• _What is being asked_:
Check each line of the listing for the word "computer" and give only the number of lines that have it.

• _Data listing_:
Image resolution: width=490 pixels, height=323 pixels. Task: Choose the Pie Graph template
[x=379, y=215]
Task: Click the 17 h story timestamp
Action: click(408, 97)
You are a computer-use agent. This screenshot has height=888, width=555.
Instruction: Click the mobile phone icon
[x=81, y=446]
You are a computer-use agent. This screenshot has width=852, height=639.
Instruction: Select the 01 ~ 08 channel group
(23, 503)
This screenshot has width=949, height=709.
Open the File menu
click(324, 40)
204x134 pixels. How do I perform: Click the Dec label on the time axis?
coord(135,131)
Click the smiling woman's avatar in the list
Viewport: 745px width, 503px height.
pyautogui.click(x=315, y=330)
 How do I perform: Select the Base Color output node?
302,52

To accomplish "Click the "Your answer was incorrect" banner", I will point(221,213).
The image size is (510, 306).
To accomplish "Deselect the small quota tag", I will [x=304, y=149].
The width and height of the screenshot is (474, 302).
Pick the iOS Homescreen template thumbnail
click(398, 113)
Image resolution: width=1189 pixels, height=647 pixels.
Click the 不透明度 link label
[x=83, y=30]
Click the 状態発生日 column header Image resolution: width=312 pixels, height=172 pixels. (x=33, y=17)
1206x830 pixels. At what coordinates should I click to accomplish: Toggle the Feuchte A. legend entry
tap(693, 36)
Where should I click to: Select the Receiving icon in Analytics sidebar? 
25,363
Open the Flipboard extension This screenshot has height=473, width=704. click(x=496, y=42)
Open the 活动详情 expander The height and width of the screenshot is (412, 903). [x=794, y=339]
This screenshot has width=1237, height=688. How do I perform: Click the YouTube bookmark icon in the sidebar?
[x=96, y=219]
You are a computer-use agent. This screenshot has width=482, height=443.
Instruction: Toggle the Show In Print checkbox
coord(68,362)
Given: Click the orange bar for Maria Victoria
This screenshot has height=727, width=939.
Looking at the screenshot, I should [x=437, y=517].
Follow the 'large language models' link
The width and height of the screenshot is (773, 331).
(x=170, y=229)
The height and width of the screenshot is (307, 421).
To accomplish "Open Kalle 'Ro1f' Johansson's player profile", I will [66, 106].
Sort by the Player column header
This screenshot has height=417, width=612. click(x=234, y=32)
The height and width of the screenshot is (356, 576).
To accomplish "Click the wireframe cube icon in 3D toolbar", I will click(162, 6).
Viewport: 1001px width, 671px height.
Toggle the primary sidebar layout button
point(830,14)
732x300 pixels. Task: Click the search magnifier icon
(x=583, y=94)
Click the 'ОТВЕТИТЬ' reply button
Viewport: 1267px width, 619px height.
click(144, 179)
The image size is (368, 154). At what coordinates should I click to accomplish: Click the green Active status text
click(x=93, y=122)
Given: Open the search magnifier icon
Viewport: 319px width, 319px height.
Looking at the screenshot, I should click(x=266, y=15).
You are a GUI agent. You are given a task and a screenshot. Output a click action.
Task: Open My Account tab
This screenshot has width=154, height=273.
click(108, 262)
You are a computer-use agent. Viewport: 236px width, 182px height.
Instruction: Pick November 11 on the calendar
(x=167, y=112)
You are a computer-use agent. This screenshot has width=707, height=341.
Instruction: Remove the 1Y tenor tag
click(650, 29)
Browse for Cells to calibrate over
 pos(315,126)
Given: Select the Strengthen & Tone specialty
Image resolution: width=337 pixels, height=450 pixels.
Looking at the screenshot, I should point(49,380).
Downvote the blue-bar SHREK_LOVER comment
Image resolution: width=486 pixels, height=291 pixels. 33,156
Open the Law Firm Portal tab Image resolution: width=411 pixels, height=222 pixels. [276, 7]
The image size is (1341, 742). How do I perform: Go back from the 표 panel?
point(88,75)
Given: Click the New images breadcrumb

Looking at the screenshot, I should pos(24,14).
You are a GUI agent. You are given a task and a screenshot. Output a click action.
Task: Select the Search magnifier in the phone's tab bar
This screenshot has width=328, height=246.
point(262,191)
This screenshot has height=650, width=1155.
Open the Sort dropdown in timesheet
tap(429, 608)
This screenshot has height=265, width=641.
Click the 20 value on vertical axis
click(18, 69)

• _Written response_:
5